_Task requirements_: Rewrite the listing below as a JSON list of strings, one string per line, starting at the beginning of the listing and ending at the line containing "Looking at the image, I should click on (18, 192).", both ends included and blank lines omitted. Leave the pictures out of the answer.

----- Task inputs -----

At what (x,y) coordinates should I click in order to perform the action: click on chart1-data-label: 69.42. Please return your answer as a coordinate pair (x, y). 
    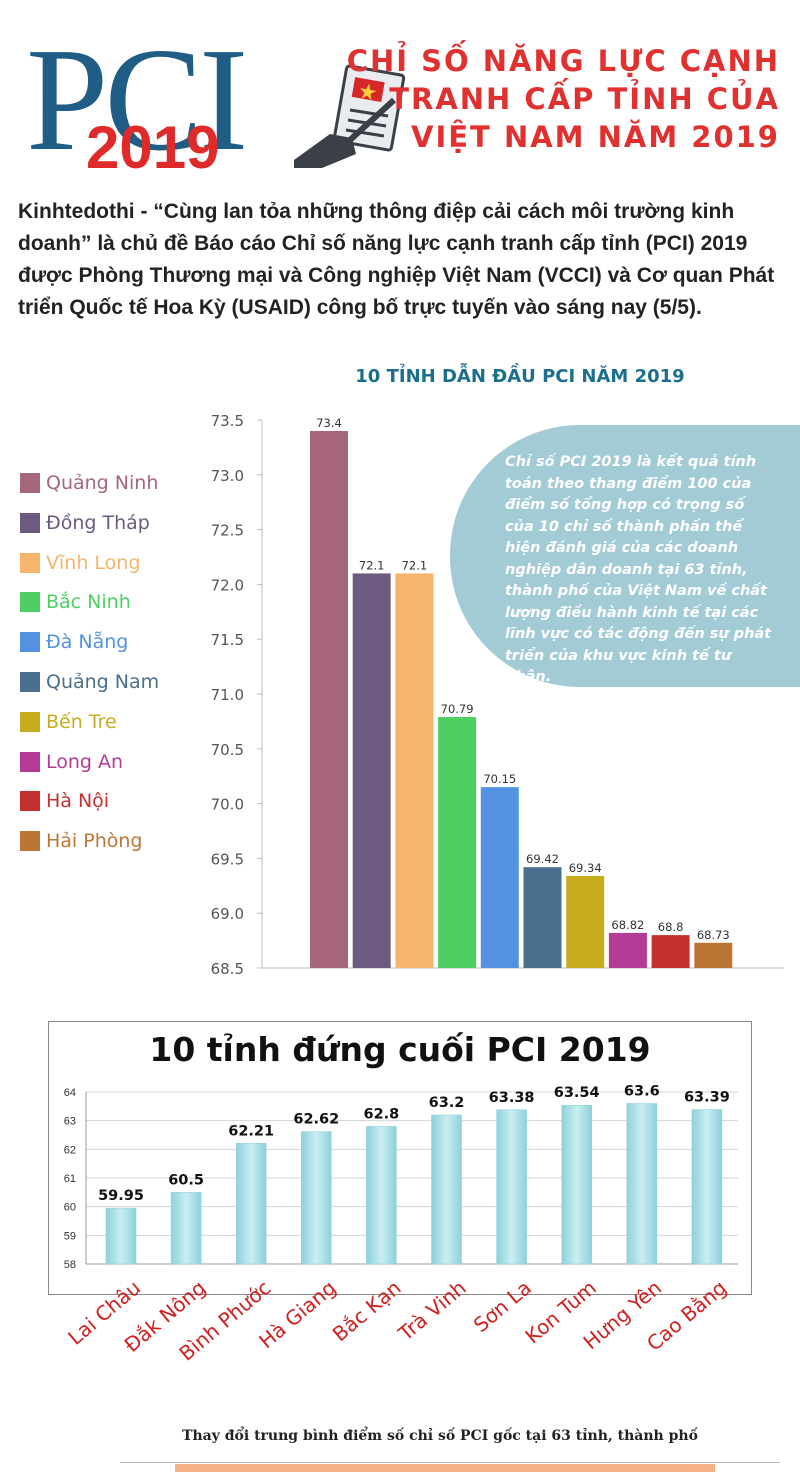
    Looking at the image, I should click on (542, 859).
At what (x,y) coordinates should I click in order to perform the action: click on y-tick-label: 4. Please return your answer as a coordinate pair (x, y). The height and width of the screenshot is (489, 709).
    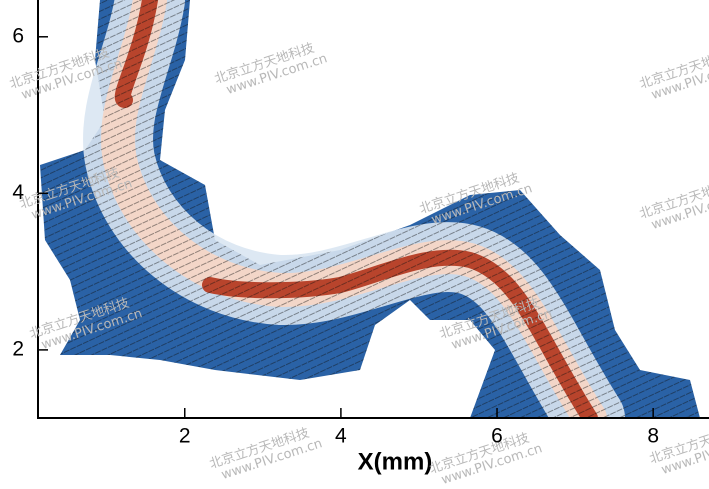
    Looking at the image, I should click on (18, 192).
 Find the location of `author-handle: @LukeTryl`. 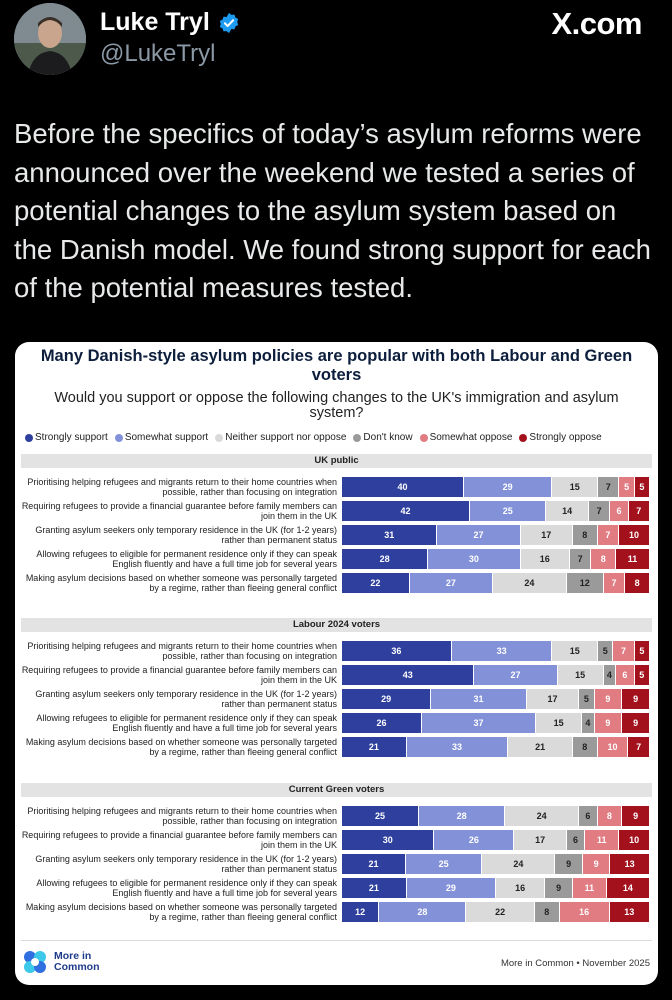

author-handle: @LukeTryl is located at coordinates (158, 54).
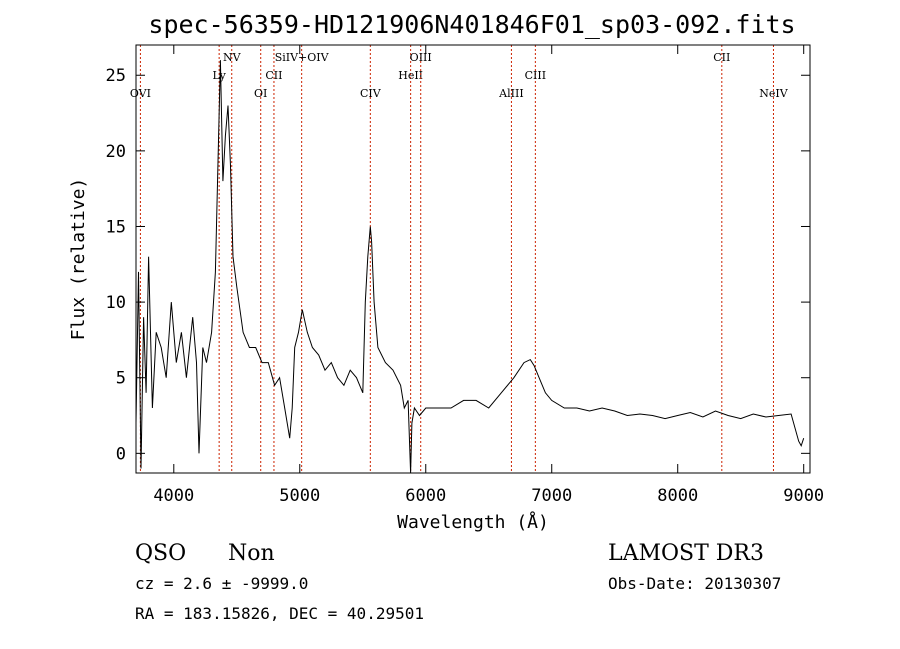  What do you see at coordinates (426, 496) in the screenshot?
I see `x-tick-label: 6000` at bounding box center [426, 496].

-----

_Reply_:
[
  "At what (x,y) coordinates should I click in order to perform the action: click on chart1-data-label: 69.42. Please return your answer as a coordinate pair (x, y). ",
  "    Looking at the image, I should click on (542, 859).",
  "At what (x,y) coordinates should I click in order to perform the action: click on y-tick-label: 4. Please return your answer as a coordinate pair (x, y). The height and width of the screenshot is (489, 709).",
  "    Looking at the image, I should click on (18, 192)."
]